Top of Provided passage

Your mind is your biggest business adversary. Here’s how to overcome the barriers to growth.
August 24, 2020 6 min read
Opinions expressed by Entrepreneur contributors are their own.
Have you ever reached a point in your business where you want to scale to the next level, but no matter what you do, you keep coming back to the comfort and security of your current plateau?
If you ask any great entrepreneur what stops them from achieving the levels of success they desire, you will be met with a thousand different reasons. But those at the top of their game know that the reason they don’t achieve what they want is that they’ve been inadvertently holding themselves back. The reasons for this are varied and include fear of judgment, self-sabotage, playing it safe, listening to others and the internal monkey chatter whispering in their ear, ensuring these concerns are always on repeat, threatening to derail their every step.

Bottom of Provided passage
Top of Raw data

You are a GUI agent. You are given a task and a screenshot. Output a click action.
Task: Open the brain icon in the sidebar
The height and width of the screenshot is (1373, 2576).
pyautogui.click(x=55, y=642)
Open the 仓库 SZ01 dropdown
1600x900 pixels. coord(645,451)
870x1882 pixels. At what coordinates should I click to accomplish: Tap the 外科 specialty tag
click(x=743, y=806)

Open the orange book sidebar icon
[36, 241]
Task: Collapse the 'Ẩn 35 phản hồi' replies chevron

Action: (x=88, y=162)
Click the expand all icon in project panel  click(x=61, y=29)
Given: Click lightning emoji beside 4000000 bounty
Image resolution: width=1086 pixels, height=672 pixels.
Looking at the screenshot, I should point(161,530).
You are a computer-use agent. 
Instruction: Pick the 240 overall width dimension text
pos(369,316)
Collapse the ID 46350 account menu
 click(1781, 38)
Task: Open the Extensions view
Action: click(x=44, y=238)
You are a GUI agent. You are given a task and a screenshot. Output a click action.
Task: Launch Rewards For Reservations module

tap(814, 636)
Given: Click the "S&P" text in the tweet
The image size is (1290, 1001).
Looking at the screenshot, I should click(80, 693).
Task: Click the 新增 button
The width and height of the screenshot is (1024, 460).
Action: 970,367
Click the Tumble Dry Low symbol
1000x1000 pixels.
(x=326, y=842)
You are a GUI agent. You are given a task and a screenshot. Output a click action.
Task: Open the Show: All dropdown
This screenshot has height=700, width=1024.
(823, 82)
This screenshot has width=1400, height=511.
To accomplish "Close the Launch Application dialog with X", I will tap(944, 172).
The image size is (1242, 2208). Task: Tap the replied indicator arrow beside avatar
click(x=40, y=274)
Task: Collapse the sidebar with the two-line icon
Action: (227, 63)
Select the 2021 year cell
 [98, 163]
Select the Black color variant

Bottom of Raw data

** Your instructions **
Quote the full passage above about the mind as a business adversary, word for word.

** Expected output **
Your mind is your biggest business adversary. Here’s how to overcome the barriers to growth.
August 24, 2020 6 min read
Opinions expressed by Entrepreneur contributors are their own.
Have you ever reached a point in your business where you want to scale to the next level, but no matter what you do, you keep coming back to the comfort and security of your current plateau?
If you ask any great entrepreneur what stops them from achieving the levels of success they desire, you will be met with a thousand different reasons. But those at the top of their game know that the reason they don’t achieve what they want is that they’ve been inadvertently holding themselves back. The reasons for this are varied and include fear of judgment, self-sabotage, playing it safe, listening to others and the internal monkey chatter whispering in their ear, ensuring these concerns are always on repeat, threatening to derail their every step.